[Task objective] Your copy starts at the line containing "Viewport: 565px width, 367px" and ends at the last line of the material below. Reproduce those lines exactly, with no pictures.

┌──

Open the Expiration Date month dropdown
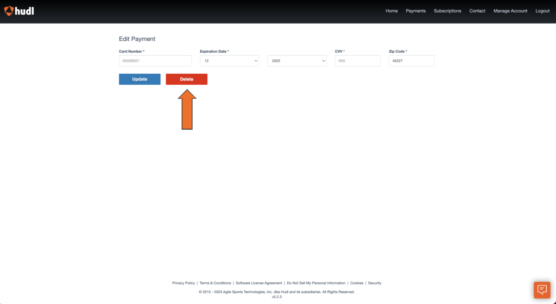The height and width of the screenshot is (304, 556). pos(229,60)
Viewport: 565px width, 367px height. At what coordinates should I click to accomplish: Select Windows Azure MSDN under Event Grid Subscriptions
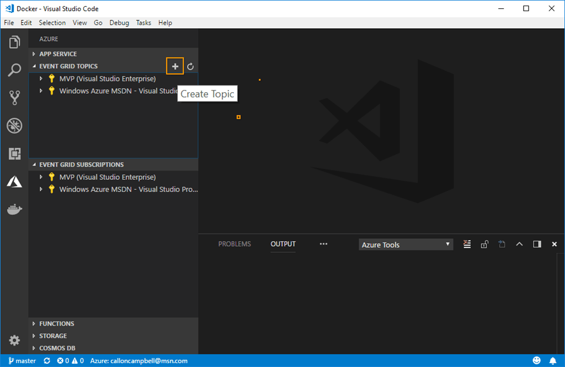point(128,189)
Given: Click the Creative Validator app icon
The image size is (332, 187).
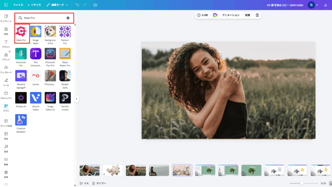Looking at the screenshot, I should (x=21, y=120).
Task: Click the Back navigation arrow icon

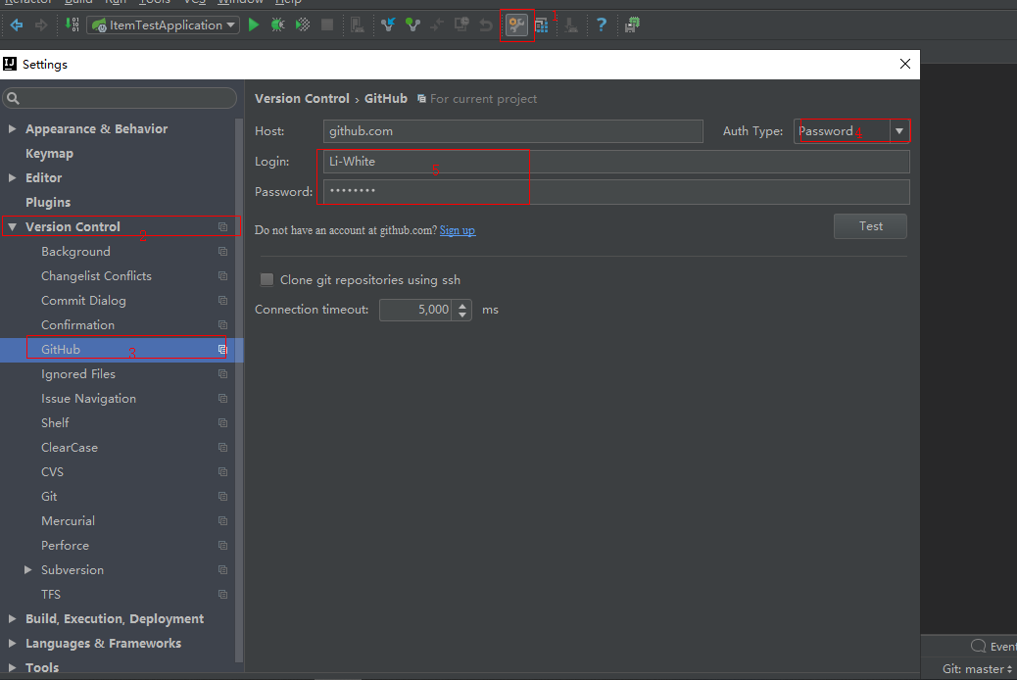Action: point(17,25)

└──

[Task response]
Viewport: 565px width, 367px height. At what coordinates should I click to accomplish: Select Windows Azure MSDN under Event Grid Subscriptions
point(128,189)
Given: Click the Creative Validator app icon
The image size is (332, 187).
Looking at the screenshot, I should (x=21, y=120).
Task: Click the Back navigation arrow icon

Action: point(17,25)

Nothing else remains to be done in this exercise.